Ingredients:
- 2 tbsp La Vida Vegan Coconut Spread
- 310 g plain flour
- 180 g sugar
- 215 g plant-based margarine (or melted coconut oil)
- 250 ml coconut milk
- 110 g desiccated coconut
- 4 vegan eggs (made using egg-replacer powder)
- 2 lemons (for both zest and juice)
- 2 tsp baking powder
- 1 tsp baking soda
- ½ tsp salt
The instructions:
- Preheat your oven to 180°C and line a loaf tin with baking paper.
- Sift the flour into a large bowl. Add the baking powder, baking soda, and salt, and set aside.
- Use a food processor or hand mixer to cream the sugar with the plant-based margarine (or melted coconut oil) until light and fluffy.
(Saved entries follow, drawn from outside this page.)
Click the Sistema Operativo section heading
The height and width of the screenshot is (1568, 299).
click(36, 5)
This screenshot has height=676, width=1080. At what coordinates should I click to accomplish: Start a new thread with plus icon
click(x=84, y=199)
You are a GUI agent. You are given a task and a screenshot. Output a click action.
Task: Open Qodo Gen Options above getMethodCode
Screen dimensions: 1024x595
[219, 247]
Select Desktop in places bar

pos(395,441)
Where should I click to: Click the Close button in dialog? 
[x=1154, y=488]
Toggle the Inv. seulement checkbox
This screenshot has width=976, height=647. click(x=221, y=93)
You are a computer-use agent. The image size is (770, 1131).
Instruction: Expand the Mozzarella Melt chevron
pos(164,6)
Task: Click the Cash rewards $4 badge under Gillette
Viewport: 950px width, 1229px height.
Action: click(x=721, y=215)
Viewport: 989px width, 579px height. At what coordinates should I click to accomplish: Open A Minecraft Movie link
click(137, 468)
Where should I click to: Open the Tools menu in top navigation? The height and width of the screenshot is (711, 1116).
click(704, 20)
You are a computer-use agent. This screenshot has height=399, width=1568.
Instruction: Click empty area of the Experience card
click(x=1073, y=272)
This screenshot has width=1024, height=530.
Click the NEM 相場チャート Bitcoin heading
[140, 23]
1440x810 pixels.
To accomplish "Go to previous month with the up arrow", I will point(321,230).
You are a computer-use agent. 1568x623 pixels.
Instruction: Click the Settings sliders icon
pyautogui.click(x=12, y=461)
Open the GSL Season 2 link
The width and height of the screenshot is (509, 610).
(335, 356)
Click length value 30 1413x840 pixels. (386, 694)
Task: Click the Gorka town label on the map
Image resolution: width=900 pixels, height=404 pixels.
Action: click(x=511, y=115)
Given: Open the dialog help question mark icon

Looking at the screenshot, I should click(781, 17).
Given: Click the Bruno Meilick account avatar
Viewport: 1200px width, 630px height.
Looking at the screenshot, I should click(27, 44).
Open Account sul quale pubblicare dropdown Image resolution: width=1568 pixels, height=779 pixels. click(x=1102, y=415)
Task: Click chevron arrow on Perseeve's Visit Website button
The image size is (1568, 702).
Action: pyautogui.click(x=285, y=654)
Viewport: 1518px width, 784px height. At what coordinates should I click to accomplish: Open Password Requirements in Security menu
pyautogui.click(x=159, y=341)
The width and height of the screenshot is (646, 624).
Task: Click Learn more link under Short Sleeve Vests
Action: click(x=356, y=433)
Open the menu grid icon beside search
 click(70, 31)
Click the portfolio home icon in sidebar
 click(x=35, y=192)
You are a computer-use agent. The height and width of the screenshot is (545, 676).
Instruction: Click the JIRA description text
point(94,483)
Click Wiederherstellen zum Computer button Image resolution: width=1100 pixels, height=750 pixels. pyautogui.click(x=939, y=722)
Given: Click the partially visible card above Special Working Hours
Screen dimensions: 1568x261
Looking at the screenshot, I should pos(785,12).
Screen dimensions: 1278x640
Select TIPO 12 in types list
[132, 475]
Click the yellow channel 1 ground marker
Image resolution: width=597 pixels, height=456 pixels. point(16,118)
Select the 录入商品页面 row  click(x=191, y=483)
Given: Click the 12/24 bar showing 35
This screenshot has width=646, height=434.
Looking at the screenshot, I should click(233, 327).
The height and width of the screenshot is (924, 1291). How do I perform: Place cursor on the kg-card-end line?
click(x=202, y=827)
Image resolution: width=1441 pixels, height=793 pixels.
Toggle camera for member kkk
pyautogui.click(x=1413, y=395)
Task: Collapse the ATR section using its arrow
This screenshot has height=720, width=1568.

- Add the La Vida Vegan coconut paste and the 250 ml of coconut milk and mix until smooth. Then add the vegan eggs one at a time (or their equivalent, such as chia or flaxseed eggs), mixing well after each addition.
- Zest the lemon and squeeze out the juice. Add both the zest and juice to the wet mixture, mixing thoroughly.
- Gradually add the flour mixture to the wet mixture in three parts, mixing on medium speed until well combined. Stir in the desiccated coconut for added flavour and texture.
- Pour the batter into the prepared loaf tin and bake for 50 to 60 minutes.
- Check the cake by inserting a skewer; if it comes out clean, the cake is ready.
- Allow the cake to cool completely on a wire rack before serving.